The Affordable Care Act (ACA) was supposed to change all of that by providing federal money to help with indigent expenses for safety-net hospitals like Memorial University Medical Center in Savannah and Grady in Atlanta.

Georgia opted out of the ACA’s Medicaid requirements because the federal government agreed to pay a major part of the Medicaid expense increases for only a few years. Later, states would have to pick up the balance. This balance would amount to billions of dollars and would blow a hole in our state budgets that would have to be filled by higher taxes.

The refusal to buy into the federal plan has resulted in a loss of $2.9 billion in federal funds and decreasing reimbursements to Georgia hospitals from Medicaid and Medicare. Because Georgia opted out, the Affordable Care Act now pays just 87 cents on the dollar, and Medicare a little better.

These reductions in funding coupled with increasing costs for caring for the uninsured have resulted in the closing of five Georgia hospitals, and more could be on the horizon. The Georgia Department of Community Health estimates that 42 percent of Georgia’s 135 hospitals finished 2013 in the red.
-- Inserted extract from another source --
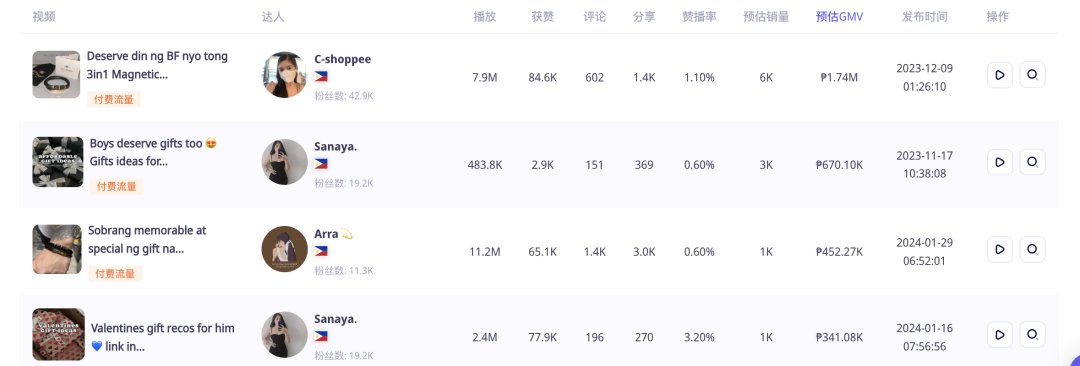Sort by 播放 column header
Viewport: 1080px width, 366px height.
click(x=485, y=17)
For rural safety-net hospitals, the figure totaled 60 percent. So there will be more hospital closings and consolidations in the future.
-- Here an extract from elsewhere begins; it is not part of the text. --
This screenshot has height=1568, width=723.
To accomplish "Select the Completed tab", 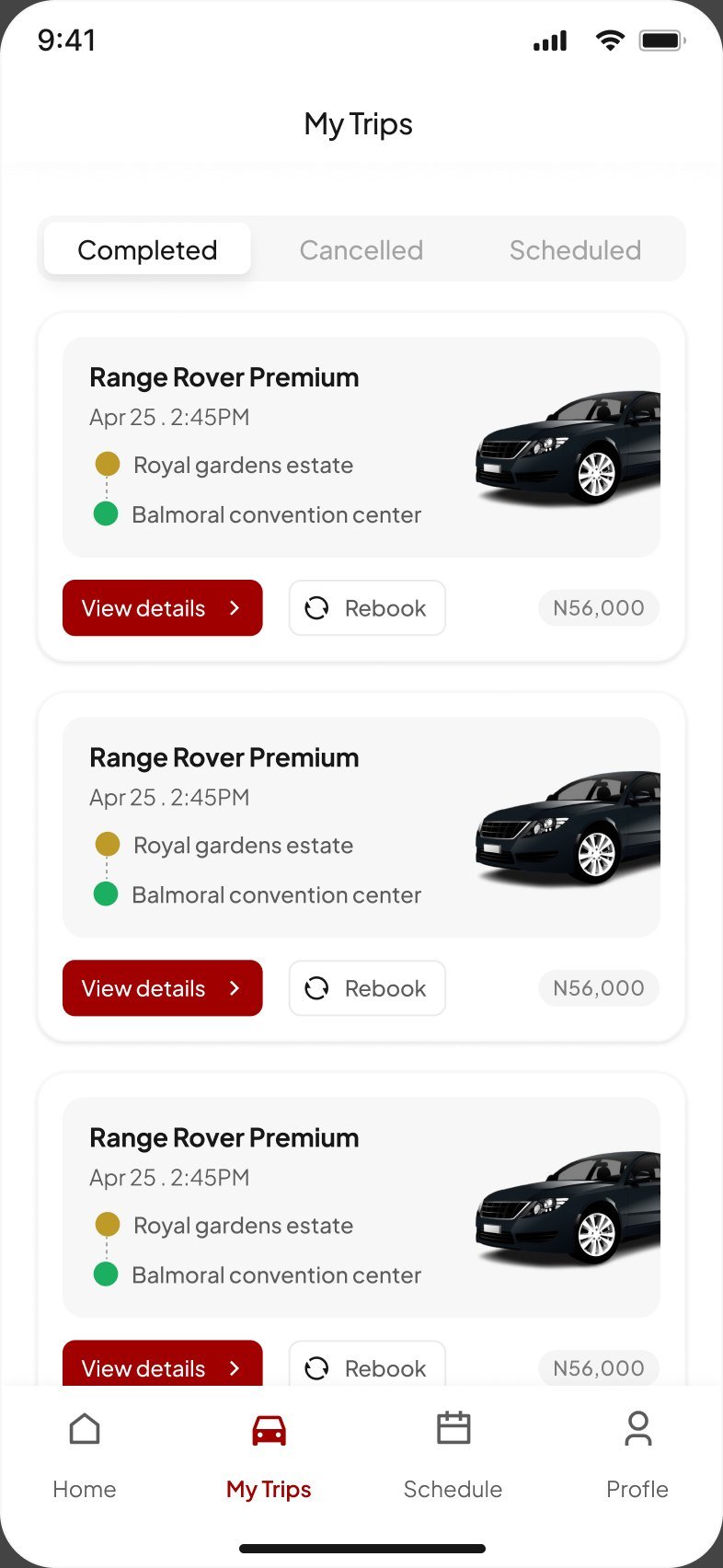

One other aspect of this dilemma is that most hospitals are their community’s largest employer. So a hospital closing will only add to the unemployment rolls in Georgia, which has one of the highest unemployment rates in the country – 7.2 percent in November 2014, compared to the national unemployment rate of 5.8 percent. Only Washington, D.C. (7.4 percent), Mississippi (7.3 percent) and Puerto Rico (14 percent) were worse.

To combat the situation, many rural and community hospitals are joining networks and creating alliances with larger regional hospitals that can help with funding and create economies of scale they previously didn’t have. But there are no guarantees that there will not be more hospital closings in the future, as Medicare and Medicaid funding continues to decrease in the years ahead.

However, another state, Arkansas, might provide a way out of the dilemma. The state opted out of the ACA’s Medicaid portion – at first. The governor there realized that with his Republican-controlled legislature, it would be difficult to convince lawmakers to support the Obamacare expansion.

Arkansas worked out a compromise and received a waiver from the federal program. Called the Private Option, the plan allows low-income people to use federal subsidies to buy insurance.

This program keeps the federal expansion off the state books and has allowed private insurance companies to sign up an estimated 200,000 low-income Arkansans. Public hospitals there can now admit more low-income people and be paid with private health insurance, and the state doesn’t take any risks by having to expand its Medicaid program.

This compromise is not perfect, and many of Georgia’s Republican legislators have vowed to reject the Affordable Care Act’s Medicaid requirements no matter what. But Georgia could take the best parts of Arkansas’s Private Option compromise and modify them to make them acceptable to our legislature and governor.

The state could shift the management to the insurance companies and keep Georgia from picking up the tab when the federal government reduces its share of the costs. This action would help hospitals return to the black financially.

Using the private option could help prevent more hospital closings and give an estimated   2 million uninsured Georgians access to private health insurance.

It’s a solution worth looking at for the betterment of our safety-net hospital system and for the benefit of all Georgians.